[[ Given data, beginning ]]
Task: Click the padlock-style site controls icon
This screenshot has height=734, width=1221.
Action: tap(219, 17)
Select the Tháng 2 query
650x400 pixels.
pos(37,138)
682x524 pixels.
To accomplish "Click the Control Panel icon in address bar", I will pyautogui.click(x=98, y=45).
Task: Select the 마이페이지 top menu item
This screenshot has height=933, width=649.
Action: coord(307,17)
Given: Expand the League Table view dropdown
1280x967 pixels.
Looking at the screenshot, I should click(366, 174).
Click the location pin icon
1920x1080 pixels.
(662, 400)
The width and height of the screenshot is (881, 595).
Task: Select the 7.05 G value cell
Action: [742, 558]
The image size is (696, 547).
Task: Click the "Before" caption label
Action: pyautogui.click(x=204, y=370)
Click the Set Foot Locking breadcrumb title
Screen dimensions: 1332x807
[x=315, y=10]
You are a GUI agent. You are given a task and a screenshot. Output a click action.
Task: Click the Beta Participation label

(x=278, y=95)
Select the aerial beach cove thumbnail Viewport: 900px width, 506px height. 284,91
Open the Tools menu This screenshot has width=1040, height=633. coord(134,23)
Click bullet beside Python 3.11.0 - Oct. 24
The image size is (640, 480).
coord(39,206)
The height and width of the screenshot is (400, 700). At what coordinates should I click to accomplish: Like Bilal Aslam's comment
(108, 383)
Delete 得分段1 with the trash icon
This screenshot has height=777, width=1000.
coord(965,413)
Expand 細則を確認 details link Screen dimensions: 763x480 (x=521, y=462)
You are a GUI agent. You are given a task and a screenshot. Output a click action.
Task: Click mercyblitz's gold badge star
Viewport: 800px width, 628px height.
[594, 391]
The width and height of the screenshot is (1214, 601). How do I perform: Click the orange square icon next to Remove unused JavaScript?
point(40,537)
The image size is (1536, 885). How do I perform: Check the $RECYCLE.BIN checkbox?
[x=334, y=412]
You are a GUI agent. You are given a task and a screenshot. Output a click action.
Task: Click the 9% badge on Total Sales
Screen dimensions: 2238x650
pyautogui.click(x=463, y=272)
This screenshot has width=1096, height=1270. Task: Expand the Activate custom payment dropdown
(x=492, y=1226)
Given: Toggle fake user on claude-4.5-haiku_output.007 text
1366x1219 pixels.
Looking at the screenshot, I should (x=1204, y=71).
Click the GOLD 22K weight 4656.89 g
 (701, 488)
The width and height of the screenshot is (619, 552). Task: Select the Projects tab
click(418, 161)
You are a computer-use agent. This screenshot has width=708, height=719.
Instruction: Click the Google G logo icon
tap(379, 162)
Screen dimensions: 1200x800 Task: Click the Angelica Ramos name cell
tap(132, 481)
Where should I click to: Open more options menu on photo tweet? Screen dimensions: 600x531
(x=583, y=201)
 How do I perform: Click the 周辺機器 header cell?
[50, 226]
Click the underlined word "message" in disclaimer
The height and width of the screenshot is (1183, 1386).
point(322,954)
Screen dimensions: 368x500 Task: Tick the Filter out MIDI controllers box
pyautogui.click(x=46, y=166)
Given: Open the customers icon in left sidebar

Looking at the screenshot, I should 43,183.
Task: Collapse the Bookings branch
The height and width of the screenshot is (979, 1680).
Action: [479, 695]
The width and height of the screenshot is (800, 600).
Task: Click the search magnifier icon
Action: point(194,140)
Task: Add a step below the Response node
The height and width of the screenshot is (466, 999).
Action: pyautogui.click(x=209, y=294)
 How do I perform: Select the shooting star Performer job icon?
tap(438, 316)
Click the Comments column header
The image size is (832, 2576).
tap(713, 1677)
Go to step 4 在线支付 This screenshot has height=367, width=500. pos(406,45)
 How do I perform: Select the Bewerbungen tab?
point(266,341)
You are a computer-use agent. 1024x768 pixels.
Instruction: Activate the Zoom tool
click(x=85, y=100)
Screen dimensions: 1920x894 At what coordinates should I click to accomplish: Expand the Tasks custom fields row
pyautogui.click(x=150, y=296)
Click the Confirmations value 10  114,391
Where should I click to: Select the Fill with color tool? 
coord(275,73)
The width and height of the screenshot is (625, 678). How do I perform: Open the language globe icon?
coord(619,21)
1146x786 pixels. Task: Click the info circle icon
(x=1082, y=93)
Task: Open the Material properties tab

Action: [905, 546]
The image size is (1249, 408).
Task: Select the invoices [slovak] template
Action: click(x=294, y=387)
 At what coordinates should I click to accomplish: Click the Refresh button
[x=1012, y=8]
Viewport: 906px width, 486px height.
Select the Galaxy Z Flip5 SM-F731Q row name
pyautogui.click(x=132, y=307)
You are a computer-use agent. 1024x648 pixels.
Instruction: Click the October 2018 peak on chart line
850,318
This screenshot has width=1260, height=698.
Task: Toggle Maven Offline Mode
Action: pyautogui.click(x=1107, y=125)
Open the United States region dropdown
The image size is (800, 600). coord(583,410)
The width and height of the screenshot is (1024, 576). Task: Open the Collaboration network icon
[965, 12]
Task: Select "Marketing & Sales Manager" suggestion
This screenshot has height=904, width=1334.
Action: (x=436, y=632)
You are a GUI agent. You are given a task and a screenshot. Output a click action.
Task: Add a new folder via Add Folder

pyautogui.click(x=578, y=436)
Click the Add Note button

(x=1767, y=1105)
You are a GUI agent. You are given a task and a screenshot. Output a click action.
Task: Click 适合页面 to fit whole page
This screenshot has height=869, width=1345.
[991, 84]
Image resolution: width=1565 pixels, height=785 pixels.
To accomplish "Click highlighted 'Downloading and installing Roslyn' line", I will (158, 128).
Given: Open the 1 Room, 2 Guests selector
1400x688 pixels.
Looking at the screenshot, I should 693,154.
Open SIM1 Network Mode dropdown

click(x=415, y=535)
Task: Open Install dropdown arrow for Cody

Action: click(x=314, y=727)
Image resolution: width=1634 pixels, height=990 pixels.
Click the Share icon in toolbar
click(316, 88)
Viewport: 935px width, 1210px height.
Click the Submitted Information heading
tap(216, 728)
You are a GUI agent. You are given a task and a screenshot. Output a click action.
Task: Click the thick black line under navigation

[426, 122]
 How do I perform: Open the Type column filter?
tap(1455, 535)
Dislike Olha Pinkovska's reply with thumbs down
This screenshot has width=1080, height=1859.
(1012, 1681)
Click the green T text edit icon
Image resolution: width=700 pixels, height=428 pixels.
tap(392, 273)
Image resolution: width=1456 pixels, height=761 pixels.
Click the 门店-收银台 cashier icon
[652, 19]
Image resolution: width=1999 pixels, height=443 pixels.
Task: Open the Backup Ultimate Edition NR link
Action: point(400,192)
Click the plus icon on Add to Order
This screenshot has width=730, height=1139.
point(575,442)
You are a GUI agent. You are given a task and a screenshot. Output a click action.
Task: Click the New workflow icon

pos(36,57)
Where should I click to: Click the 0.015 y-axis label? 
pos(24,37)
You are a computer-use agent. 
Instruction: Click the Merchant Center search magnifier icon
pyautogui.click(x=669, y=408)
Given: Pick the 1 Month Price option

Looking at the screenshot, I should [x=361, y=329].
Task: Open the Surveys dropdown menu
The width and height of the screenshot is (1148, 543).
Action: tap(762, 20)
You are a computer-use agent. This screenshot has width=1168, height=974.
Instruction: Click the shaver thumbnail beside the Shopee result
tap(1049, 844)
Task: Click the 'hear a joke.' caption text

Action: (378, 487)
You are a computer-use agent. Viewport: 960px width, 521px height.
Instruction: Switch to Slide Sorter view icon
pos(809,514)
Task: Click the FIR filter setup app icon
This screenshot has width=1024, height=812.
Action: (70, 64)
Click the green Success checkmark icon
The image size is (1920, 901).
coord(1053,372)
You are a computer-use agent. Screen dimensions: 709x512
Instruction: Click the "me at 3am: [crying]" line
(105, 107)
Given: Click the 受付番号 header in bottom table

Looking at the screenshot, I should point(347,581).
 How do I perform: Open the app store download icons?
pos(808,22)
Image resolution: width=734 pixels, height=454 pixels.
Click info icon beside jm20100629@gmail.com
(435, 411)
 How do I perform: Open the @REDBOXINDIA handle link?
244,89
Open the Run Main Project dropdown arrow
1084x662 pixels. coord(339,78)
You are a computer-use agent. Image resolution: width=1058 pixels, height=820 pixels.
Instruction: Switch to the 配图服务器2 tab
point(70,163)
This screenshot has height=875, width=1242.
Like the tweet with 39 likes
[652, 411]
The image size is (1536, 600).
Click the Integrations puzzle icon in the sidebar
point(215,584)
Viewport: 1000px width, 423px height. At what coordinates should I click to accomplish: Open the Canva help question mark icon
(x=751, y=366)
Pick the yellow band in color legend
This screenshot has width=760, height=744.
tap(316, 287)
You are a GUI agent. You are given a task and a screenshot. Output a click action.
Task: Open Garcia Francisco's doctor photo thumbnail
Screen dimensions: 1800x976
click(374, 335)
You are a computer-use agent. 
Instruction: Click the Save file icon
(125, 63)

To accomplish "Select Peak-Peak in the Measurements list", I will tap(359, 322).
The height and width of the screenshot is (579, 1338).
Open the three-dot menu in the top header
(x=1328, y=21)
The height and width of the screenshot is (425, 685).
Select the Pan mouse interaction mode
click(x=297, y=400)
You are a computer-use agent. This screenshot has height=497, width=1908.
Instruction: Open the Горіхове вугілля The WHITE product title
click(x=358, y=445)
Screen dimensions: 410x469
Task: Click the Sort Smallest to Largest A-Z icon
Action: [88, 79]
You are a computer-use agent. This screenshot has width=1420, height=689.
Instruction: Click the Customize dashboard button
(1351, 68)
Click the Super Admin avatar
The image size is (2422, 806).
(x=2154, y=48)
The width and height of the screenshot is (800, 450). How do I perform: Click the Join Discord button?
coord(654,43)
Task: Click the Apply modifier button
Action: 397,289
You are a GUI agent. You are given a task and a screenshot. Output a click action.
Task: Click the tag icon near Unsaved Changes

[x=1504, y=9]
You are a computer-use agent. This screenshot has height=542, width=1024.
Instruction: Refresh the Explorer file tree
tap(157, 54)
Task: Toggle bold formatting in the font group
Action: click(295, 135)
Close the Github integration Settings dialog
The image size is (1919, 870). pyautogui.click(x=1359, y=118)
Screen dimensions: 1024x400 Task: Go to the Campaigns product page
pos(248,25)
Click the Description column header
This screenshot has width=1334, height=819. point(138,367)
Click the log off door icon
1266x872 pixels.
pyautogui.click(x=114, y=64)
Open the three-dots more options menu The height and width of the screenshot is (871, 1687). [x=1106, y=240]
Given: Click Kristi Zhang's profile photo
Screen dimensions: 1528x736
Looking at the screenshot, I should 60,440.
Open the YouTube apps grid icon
[[ Given data, end ]]
◆ **Task requirements**: The entries above hold the needed span. Transcribe exactly the lines from the one with "Task: Add a step below the Response node" to the one with "Viewport: 906px width, 486px height.", both included.

◆ **Exercise output**:
Task: Add a step below the Response node
The height and width of the screenshot is (466, 999).
Action: pyautogui.click(x=209, y=294)
 How do I perform: Select the shooting star Performer job icon?
tap(438, 316)
Click the Comments column header
The image size is (832, 2576).
tap(713, 1677)
Go to step 4 在线支付 This screenshot has height=367, width=500. pos(406,45)
 How do I perform: Select the Bewerbungen tab?
point(266,341)
You are a computer-use agent. 1024x768 pixels.
Instruction: Activate the Zoom tool
click(x=85, y=100)
Screen dimensions: 1920x894 At what coordinates should I click to accomplish: Expand the Tasks custom fields row
pyautogui.click(x=150, y=296)
Click the Confirmations value 10  114,391
Where should I click to: Select the Fill with color tool? 
coord(275,73)
The width and height of the screenshot is (625, 678). How do I perform: Open the language globe icon?
coord(619,21)
1146x786 pixels. Task: Click the info circle icon
(x=1082, y=93)
Task: Open the Material properties tab

Action: [905, 546]
The image size is (1249, 408).
Task: Select the invoices [slovak] template
Action: click(x=294, y=387)
 At what coordinates should I click to accomplish: Click the Refresh button
[x=1012, y=8]
Viewport: 906px width, 486px height.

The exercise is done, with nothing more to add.